The participating companies were:

  • Advizzo: customer engagement software for water, electricity and gas utility

  • Parking Energy: scalable and affordable EV Infrastructure car charging for the real estate sector and parking operators

  • Smart Green Charge: clean electric infrastructure integrated on motorways

  • LighFi: Wi-Fi motion sensors to safe electricity

  • SciBreak: supergrip enabling solutions

  • Go to U: quick and easy access to a reliable charging network for every EV driver

  • Bookmycharge: peer-to-peer website which brings together those people with EVs of all types looking for a charging point

  • Utilidex: simple, clever technology to inspire smarter, more efficient, more transparent ways of working in energy and finance

RebelBio launches new cohort hosted at the IWCI

RebelBio has brought together seven new companies for its Cohort VI, the second to be hosted at the Imperial White City Incubator.

Following the successful collaboration between RebelBio and the IWCI which began in January this year, the world's first life sciences accelerator has decided to bring in a second group of companies to Imperial's Translation & Innovation Hub.

The companies in Cohort VI are working on a wide range of issues, from sustainability in the food sector to artificial intelligence & machine learning, through neurodegenerative disease and the microbiome.
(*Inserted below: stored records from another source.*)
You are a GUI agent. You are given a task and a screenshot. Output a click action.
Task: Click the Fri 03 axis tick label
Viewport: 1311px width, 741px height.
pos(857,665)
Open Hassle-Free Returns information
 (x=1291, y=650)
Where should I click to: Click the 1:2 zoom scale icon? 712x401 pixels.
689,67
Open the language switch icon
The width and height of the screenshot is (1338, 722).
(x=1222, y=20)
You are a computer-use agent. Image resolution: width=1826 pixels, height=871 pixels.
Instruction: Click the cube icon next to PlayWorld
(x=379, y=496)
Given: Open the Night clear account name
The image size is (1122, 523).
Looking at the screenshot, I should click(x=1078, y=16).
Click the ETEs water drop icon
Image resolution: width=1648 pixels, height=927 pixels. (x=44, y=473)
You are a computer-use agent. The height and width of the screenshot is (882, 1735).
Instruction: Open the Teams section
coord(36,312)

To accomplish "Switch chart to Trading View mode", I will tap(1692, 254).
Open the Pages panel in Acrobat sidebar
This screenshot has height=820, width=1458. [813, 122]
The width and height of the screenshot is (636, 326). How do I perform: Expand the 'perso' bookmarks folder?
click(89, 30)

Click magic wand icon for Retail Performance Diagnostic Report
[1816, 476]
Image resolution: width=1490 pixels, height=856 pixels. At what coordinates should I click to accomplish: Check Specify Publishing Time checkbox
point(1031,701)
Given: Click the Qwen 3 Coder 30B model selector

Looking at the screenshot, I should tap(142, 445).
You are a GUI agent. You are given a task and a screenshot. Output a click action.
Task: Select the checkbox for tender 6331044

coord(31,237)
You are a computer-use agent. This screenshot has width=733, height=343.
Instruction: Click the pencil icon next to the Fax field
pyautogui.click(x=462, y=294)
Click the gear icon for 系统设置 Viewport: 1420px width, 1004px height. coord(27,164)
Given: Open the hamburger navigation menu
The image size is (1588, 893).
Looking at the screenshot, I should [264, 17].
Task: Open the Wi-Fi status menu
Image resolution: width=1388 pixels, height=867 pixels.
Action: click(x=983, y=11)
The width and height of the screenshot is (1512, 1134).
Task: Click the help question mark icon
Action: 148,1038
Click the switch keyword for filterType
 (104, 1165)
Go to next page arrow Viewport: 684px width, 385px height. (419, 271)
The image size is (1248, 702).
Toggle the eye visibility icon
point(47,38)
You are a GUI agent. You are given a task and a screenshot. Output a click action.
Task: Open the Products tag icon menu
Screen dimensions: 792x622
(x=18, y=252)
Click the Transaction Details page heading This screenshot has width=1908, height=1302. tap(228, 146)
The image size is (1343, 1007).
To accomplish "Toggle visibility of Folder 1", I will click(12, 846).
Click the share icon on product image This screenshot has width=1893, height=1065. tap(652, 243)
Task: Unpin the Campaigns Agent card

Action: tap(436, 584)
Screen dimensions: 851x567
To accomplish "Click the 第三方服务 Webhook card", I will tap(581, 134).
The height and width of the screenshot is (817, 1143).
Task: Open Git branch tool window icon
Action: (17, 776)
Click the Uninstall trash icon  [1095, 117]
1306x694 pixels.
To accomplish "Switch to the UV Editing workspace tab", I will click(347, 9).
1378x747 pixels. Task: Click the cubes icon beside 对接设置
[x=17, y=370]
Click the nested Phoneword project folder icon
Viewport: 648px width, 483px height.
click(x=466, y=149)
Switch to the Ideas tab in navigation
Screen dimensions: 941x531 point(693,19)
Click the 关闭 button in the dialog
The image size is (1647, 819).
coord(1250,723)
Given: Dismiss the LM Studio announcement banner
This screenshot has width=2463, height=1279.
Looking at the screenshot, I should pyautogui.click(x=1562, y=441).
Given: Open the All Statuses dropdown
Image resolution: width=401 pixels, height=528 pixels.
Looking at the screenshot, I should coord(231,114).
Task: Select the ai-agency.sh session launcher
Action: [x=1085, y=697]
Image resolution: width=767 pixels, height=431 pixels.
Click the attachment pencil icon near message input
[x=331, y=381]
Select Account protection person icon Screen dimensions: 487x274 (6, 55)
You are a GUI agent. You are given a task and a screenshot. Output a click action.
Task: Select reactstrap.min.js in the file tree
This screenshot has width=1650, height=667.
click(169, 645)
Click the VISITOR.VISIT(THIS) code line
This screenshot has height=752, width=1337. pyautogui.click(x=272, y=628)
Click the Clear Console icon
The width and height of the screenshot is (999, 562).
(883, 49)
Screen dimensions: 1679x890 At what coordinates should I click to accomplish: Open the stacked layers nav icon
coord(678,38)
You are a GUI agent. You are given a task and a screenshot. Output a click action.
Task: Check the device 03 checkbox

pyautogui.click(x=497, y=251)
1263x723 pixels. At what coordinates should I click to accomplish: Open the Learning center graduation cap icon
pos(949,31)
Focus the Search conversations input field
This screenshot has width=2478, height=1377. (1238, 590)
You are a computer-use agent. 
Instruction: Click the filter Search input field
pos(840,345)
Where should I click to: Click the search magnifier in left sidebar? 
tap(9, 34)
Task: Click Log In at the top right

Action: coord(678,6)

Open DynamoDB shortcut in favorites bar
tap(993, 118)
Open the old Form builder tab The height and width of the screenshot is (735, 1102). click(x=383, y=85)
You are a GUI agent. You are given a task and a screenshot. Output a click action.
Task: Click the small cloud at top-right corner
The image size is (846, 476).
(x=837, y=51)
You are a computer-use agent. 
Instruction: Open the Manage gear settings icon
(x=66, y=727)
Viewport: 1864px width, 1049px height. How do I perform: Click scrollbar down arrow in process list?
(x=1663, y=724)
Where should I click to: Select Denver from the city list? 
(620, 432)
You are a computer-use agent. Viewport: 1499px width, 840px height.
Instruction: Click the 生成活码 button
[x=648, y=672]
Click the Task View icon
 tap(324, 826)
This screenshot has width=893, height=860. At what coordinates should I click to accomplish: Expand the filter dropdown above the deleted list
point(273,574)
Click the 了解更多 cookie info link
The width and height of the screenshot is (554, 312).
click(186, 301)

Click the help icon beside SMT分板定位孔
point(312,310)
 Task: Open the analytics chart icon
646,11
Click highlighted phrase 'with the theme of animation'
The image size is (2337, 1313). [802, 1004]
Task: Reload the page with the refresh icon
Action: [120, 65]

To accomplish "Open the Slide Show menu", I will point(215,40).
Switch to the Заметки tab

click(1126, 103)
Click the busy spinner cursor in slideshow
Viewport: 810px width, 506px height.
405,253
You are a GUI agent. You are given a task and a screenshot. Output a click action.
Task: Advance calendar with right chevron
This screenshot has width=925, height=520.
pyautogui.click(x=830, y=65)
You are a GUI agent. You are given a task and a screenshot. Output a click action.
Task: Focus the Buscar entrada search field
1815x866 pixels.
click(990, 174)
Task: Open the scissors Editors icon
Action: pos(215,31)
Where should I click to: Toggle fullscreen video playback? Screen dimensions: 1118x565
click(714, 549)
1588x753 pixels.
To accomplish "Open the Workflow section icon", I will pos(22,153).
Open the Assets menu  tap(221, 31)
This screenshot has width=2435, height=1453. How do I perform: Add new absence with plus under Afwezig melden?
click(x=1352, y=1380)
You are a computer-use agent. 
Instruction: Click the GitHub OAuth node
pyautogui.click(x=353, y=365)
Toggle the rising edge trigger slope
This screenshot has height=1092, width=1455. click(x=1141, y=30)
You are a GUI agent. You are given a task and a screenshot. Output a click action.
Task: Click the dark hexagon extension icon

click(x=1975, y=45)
The founders, a mix of students, academics, doctors, and entrepreneurs, will undergo RebelBio's three-month-long training programme, while also being able to access support provided by the IWCI's experienced team.

The companies of RebelBio's Cohort VI

Biomathematica - developing digital microbes (computer simulations of the human gut microbiome) to support personalised medicine. 

OmProbiotics - using probiotics for a new path to sinus health.

Because Animals - a novel, environmentally-firendly approach to pet food.

Machine Medicine - video capture, storage and analysis for better diagnostics.

Cellari - applying AI to complex bioimaging tasks.

MicroSpray Technologies - developing a spray-manufacturing system able to fine tune particle size.

DropGenie - democatrising gene editing with microfluidics.